Section 230. The plaintiffs allege Facebook had a role in “creating, promoting use of, and profiting from paid advertisers’ use of the Targeting Ad tools.” The court distinguishes Roommates.com: “Unlike in Roommates where use of the discriminatory criteria was mandated, here use of the tools was neither mandated nor inherently discriminatory given the design of the tools for use by a wide variety of advertisers.” Plus, citing Dyroff, the court says Facebook’s ad tools were “neutral.”

Some points to reinforce:

  • This is another example of how Section 230 can preempt federal anti-discrimination claims. That’s not a new principle–I teach the Noah v. AOL case from 2003, which reached the same result–but it’s still worth reiterating.
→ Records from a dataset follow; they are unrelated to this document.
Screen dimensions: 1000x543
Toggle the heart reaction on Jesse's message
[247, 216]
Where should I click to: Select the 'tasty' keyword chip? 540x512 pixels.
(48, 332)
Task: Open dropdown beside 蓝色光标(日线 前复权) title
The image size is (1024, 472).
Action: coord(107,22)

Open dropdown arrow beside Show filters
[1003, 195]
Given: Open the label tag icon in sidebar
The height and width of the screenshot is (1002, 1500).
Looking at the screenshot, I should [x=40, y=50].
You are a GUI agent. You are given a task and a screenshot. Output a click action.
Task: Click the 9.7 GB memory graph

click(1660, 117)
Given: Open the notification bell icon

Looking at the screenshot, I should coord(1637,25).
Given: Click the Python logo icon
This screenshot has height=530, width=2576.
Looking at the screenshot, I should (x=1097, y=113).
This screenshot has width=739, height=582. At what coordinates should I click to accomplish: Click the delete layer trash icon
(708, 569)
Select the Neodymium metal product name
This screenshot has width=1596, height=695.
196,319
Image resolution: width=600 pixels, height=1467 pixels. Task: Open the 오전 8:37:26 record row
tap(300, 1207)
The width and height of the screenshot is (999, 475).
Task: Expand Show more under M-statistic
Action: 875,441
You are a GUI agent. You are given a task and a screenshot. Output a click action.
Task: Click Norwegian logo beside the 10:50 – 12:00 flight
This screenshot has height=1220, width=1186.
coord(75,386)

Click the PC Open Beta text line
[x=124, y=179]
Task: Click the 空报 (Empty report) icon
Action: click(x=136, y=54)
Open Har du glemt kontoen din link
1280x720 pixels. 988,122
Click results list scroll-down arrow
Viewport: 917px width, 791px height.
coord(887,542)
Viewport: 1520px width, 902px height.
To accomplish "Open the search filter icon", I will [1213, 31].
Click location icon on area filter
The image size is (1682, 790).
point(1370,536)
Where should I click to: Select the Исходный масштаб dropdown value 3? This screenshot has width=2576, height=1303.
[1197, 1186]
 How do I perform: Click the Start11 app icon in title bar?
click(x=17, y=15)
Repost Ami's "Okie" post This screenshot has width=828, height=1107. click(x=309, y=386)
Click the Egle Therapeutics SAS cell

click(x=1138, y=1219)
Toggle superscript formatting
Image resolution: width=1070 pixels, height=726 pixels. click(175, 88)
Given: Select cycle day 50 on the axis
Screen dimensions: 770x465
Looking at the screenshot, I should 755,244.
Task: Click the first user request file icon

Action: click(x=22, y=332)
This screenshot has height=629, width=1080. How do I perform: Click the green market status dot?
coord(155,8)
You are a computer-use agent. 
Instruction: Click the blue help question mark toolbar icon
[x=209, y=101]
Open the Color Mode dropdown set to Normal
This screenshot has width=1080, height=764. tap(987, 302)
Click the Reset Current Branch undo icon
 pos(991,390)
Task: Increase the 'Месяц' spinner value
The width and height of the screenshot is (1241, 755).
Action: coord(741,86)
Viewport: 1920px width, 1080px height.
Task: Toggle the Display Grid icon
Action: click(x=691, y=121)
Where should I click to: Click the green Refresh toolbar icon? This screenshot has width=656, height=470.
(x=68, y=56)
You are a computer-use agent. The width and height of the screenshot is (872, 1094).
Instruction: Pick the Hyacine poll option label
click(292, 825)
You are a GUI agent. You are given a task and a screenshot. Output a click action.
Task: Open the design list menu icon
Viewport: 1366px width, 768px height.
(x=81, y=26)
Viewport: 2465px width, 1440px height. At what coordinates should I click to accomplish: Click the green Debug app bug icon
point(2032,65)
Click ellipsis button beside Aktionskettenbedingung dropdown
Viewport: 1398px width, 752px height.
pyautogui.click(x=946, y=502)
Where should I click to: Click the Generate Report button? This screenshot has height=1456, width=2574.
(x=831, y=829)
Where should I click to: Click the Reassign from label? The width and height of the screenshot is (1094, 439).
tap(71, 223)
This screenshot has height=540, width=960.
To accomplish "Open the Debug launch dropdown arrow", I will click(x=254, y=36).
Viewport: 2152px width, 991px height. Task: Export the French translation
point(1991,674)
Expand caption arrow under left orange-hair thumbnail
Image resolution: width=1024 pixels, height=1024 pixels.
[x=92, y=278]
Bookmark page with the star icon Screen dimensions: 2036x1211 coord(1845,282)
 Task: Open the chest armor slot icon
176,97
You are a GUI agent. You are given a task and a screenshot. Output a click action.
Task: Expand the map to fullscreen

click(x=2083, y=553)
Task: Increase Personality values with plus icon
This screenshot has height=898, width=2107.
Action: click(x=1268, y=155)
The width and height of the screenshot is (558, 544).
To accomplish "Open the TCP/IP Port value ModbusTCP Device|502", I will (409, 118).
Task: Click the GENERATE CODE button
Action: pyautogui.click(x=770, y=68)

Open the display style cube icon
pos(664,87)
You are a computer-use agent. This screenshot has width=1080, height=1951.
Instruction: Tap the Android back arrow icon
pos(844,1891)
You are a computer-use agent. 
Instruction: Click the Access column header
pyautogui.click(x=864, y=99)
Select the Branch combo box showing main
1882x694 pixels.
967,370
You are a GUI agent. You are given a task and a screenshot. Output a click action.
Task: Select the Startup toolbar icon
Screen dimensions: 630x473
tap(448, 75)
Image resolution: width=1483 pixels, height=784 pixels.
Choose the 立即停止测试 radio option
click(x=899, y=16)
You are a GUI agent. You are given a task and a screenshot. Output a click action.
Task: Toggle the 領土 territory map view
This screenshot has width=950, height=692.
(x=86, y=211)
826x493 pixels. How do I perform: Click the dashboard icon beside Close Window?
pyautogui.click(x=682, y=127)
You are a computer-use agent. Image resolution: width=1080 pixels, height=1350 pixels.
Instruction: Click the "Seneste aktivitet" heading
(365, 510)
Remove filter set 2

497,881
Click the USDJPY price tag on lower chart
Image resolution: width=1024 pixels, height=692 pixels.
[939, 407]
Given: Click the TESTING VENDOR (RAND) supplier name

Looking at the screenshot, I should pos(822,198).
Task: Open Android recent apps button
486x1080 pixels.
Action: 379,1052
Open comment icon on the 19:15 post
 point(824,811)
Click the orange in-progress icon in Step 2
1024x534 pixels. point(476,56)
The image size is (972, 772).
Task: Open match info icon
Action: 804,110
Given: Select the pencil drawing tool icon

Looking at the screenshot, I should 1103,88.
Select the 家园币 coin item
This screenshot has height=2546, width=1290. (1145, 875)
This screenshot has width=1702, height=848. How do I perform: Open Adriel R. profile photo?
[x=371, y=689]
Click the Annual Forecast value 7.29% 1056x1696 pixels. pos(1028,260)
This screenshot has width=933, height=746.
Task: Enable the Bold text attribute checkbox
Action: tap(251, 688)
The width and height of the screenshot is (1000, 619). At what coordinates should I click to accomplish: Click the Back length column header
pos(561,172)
  • Section 230 applies even when plaintiffs allege that the service used targeting algorithms.
  • I still have no idea what “neutrality” means in this context.
  • Facebook has deprecated the functionality that would permit housing ad targeting based on protected categories.
  • Anyone rolling out self-service ad tools really ought to anticipate the potential discriminatory uses before launching the tools.